What is required:
All lines below containing "Toggle" are to be listed.

Saved entries
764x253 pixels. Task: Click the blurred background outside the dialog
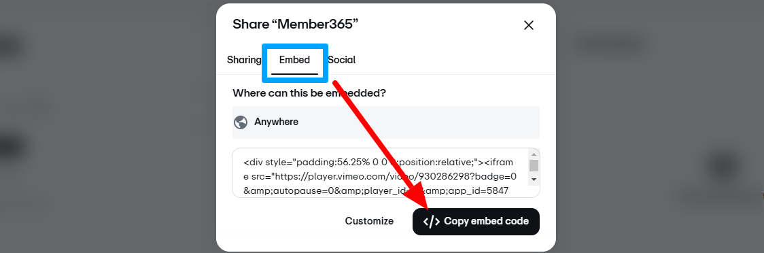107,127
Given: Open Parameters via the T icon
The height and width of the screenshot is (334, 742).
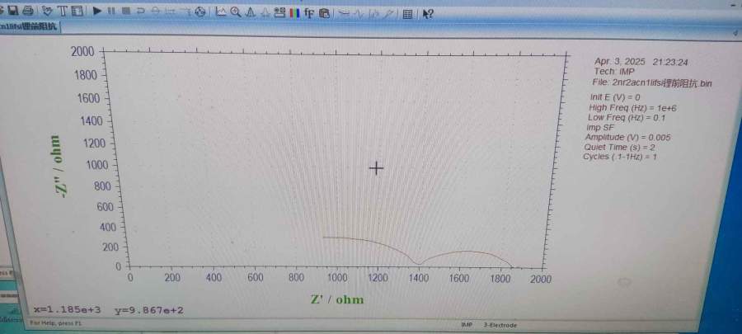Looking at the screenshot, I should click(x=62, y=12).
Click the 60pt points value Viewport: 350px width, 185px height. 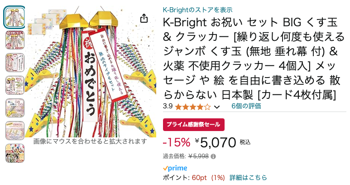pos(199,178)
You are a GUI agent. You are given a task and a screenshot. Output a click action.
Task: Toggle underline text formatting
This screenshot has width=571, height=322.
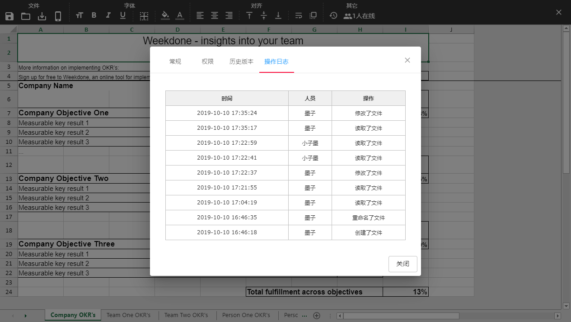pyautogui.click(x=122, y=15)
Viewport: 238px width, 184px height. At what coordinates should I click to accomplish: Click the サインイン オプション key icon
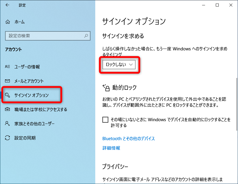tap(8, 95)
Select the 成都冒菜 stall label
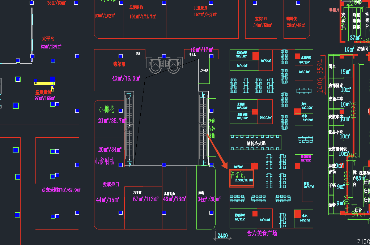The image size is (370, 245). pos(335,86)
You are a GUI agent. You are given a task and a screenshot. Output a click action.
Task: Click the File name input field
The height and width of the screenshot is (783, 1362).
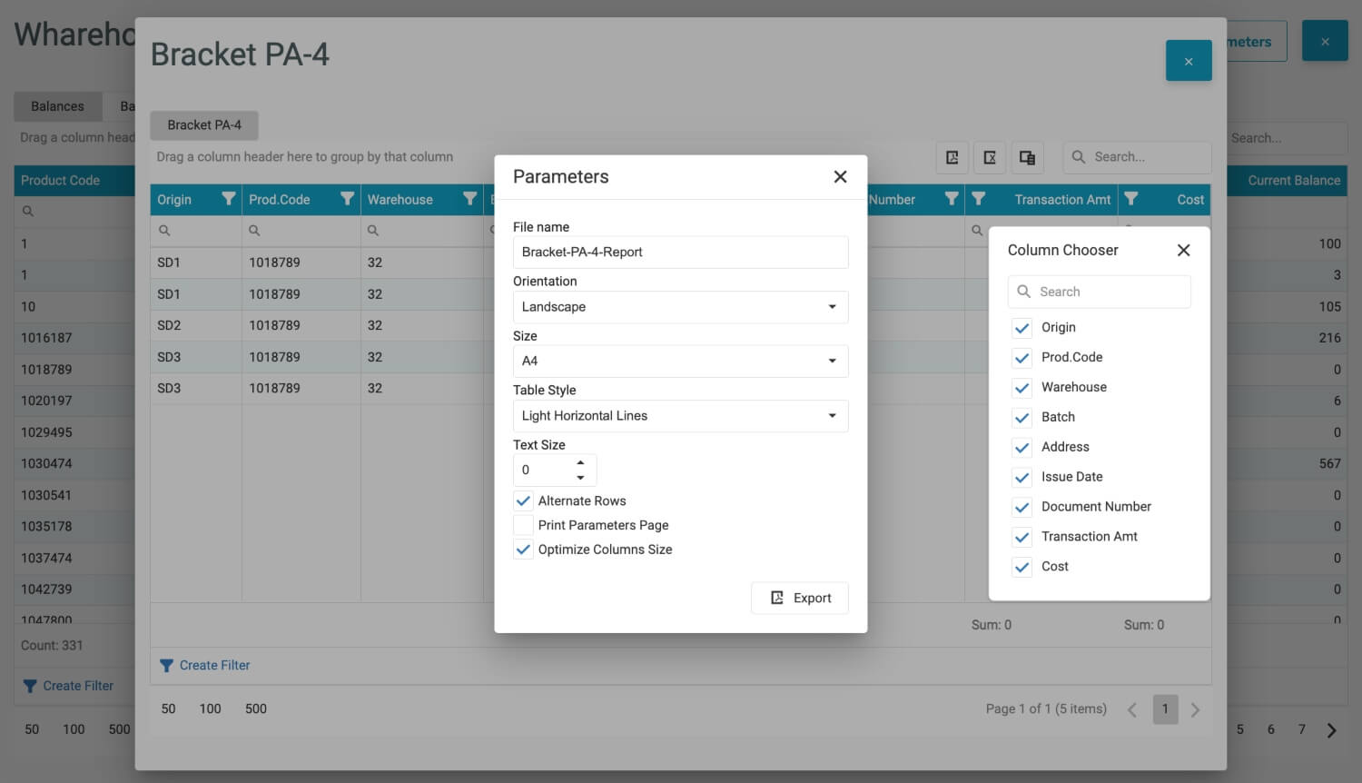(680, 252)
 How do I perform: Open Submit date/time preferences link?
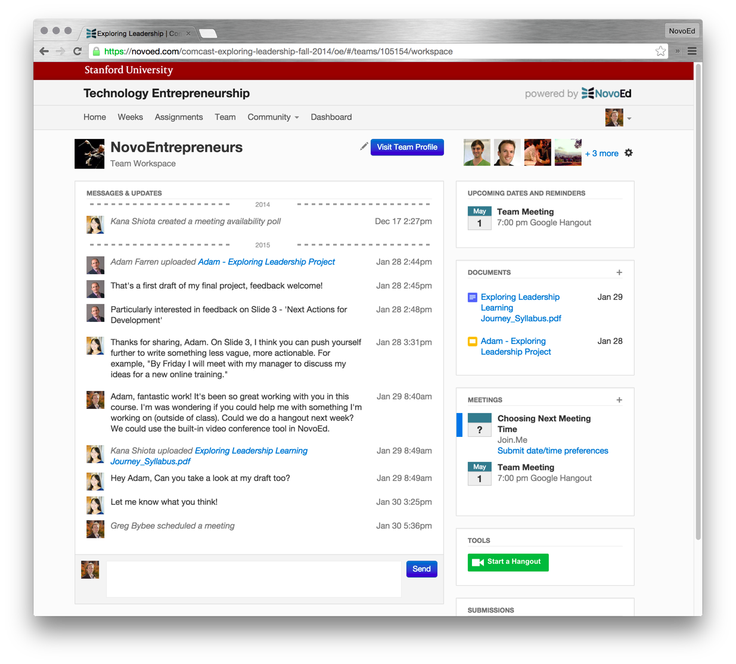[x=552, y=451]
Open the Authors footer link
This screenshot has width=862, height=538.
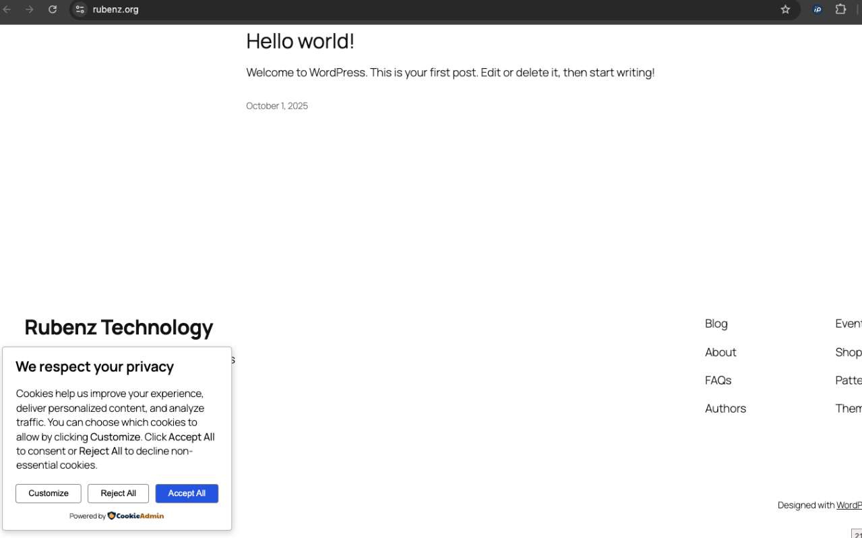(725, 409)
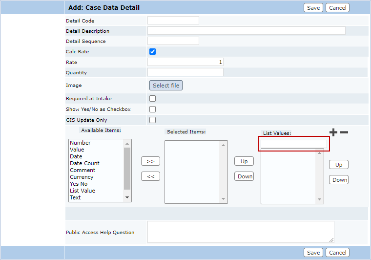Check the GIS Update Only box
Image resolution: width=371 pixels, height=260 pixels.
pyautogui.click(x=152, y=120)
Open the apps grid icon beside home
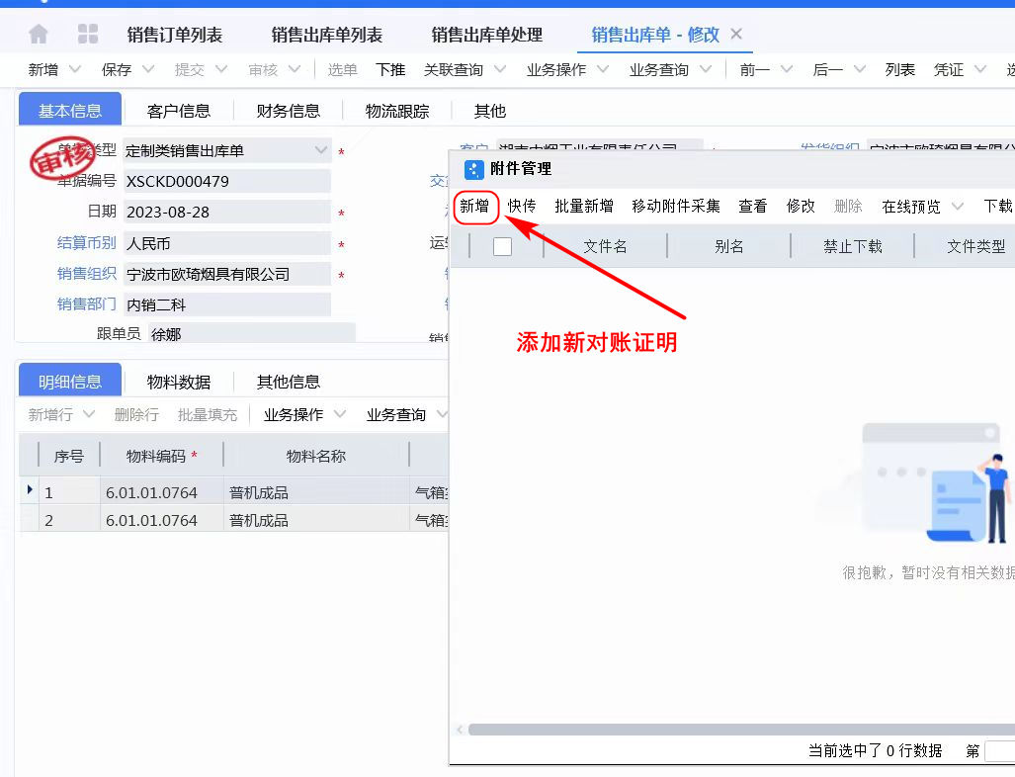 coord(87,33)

==

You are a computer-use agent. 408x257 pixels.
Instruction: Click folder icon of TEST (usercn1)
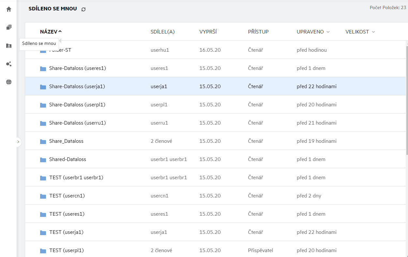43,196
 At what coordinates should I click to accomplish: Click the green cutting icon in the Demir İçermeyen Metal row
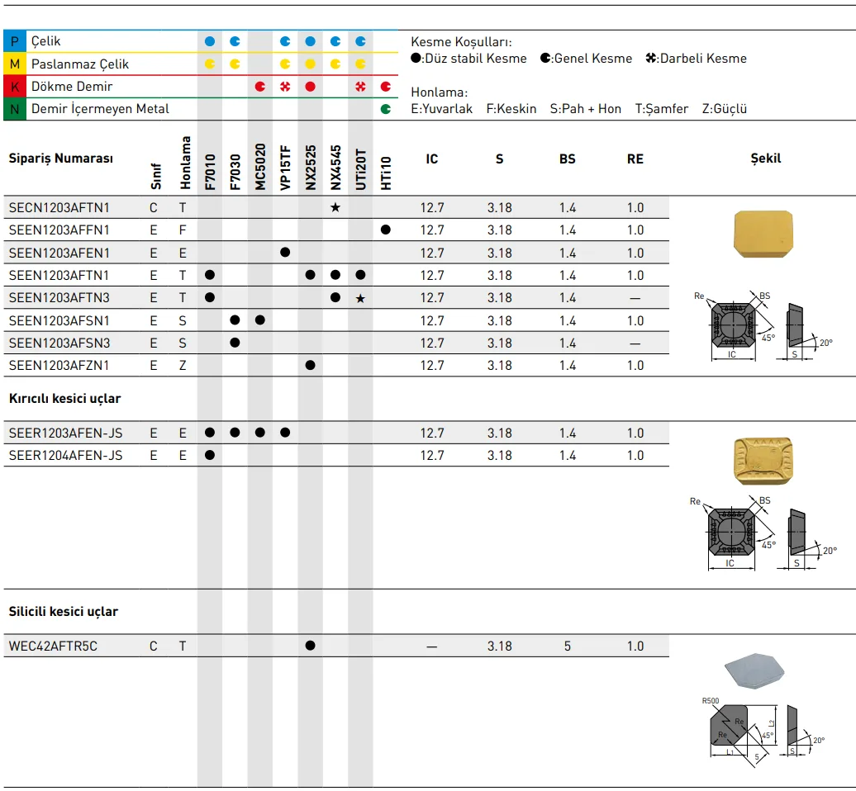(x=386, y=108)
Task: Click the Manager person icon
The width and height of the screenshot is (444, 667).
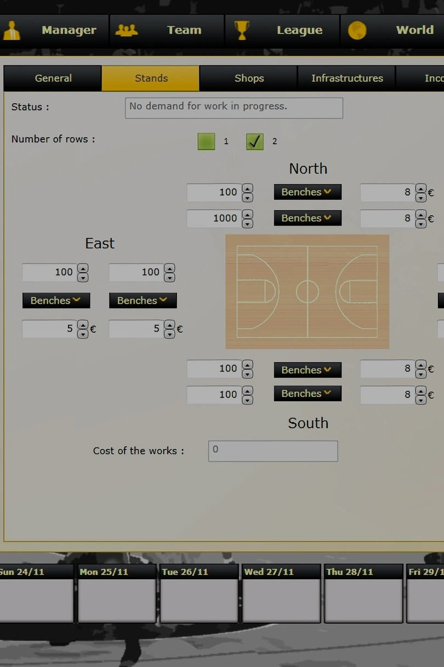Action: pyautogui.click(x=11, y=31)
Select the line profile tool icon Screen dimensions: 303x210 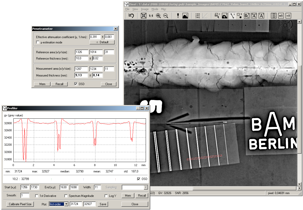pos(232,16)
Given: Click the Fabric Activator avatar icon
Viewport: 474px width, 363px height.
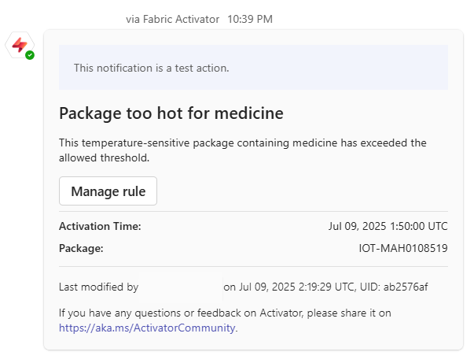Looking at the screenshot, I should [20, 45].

--

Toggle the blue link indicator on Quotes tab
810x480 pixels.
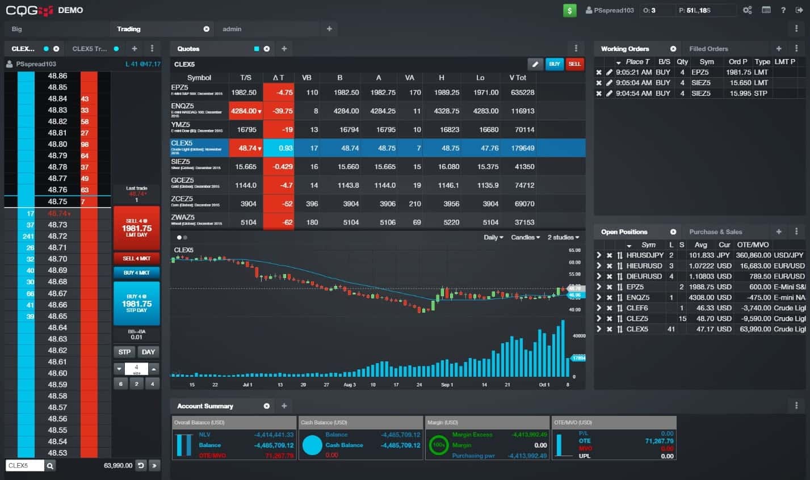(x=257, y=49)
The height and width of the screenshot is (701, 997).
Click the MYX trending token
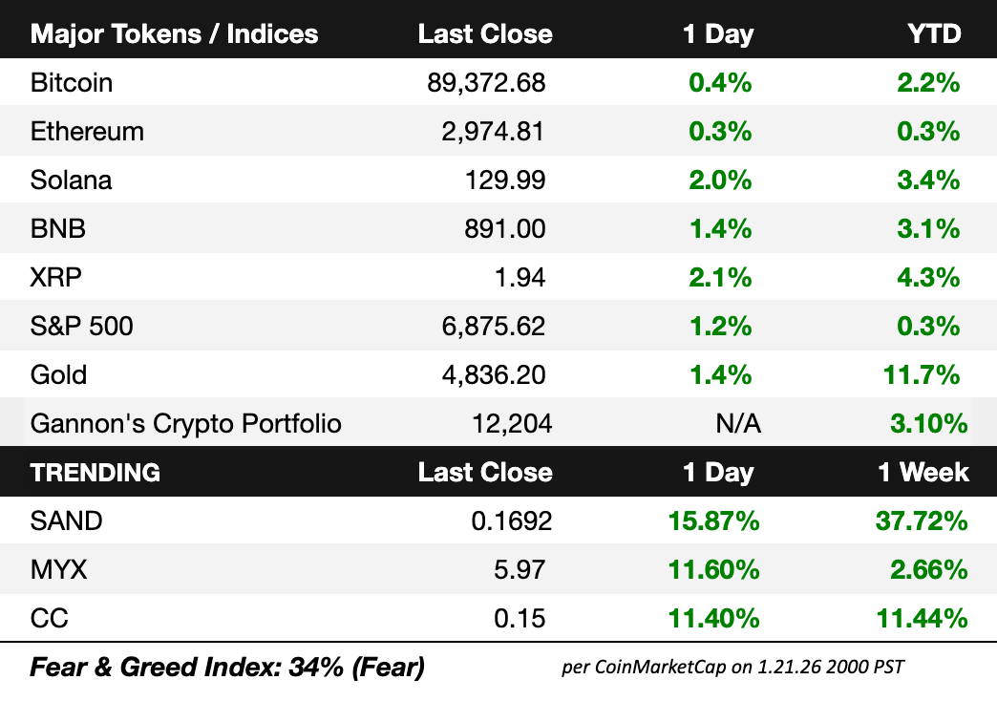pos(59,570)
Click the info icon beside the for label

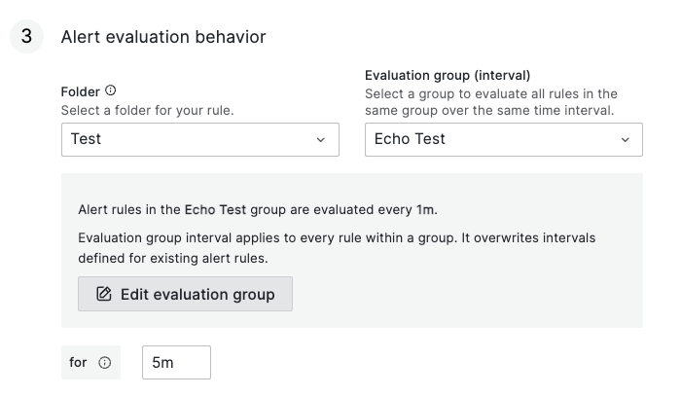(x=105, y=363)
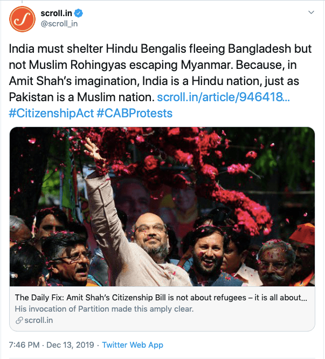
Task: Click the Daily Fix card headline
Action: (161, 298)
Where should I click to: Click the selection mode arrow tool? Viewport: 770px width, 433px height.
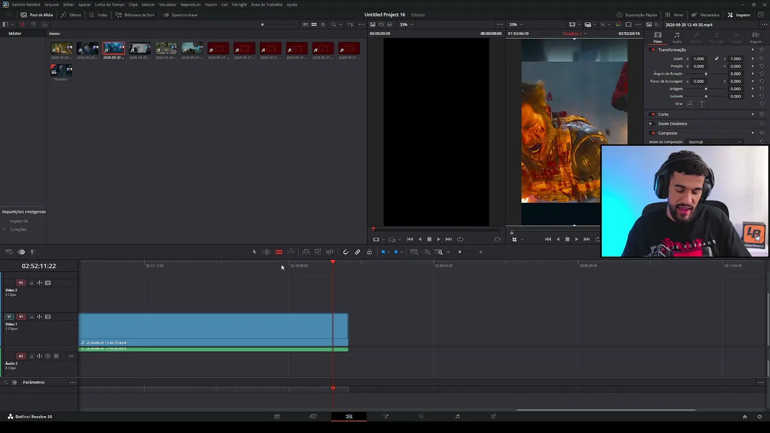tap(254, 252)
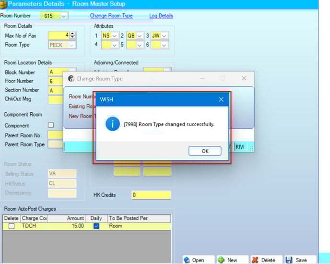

Expected answer:
Task: Toggle underline text formatting
Toggle the blue link indicator on Quotes tab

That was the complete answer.